PROBLEM REQUIREMENTS: Return all lines from the listing below that include the word "Viewport".

◇ ◇ ◇ ◇ ◇

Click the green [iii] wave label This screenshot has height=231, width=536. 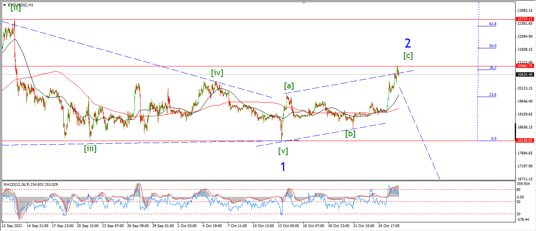(x=90, y=149)
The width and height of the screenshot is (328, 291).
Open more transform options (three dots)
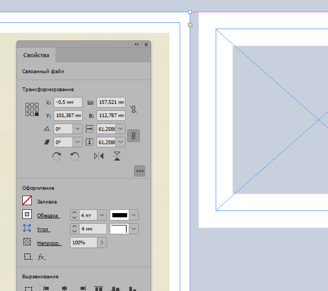[140, 171]
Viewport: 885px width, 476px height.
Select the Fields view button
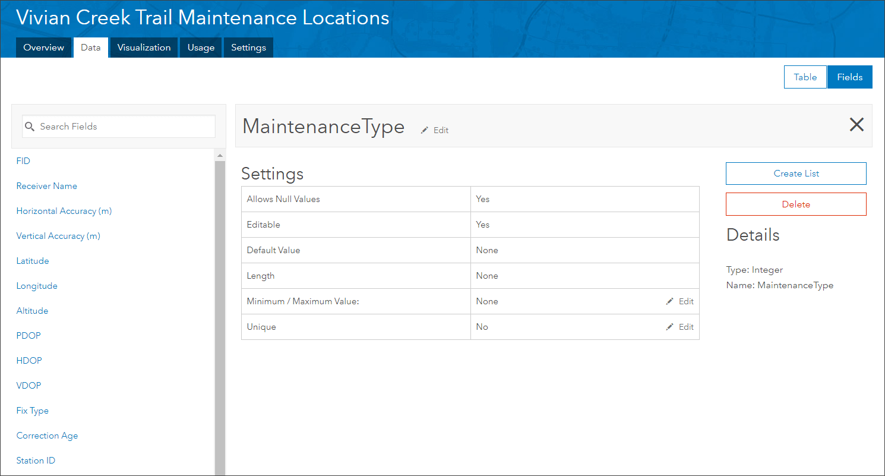coord(849,77)
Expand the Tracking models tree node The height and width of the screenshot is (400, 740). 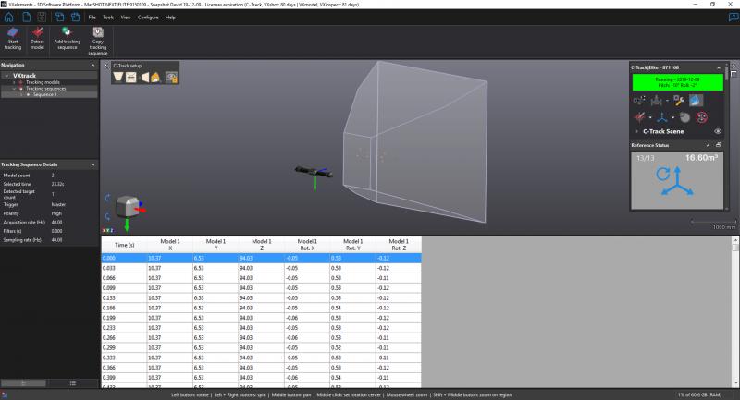click(14, 82)
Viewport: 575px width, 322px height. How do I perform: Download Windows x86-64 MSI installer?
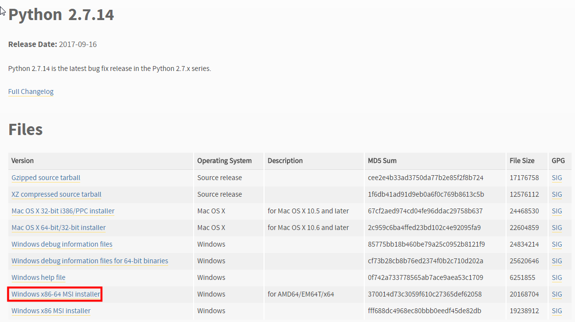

◇ ◇ ◇ ◇ ◇

ANSWER TO THIS EXERCISE:
Viewport: 885px width, 476px height.
Viewport: 575px width, 322px height. How do I perform: Download Windows x86-64 MSI installer?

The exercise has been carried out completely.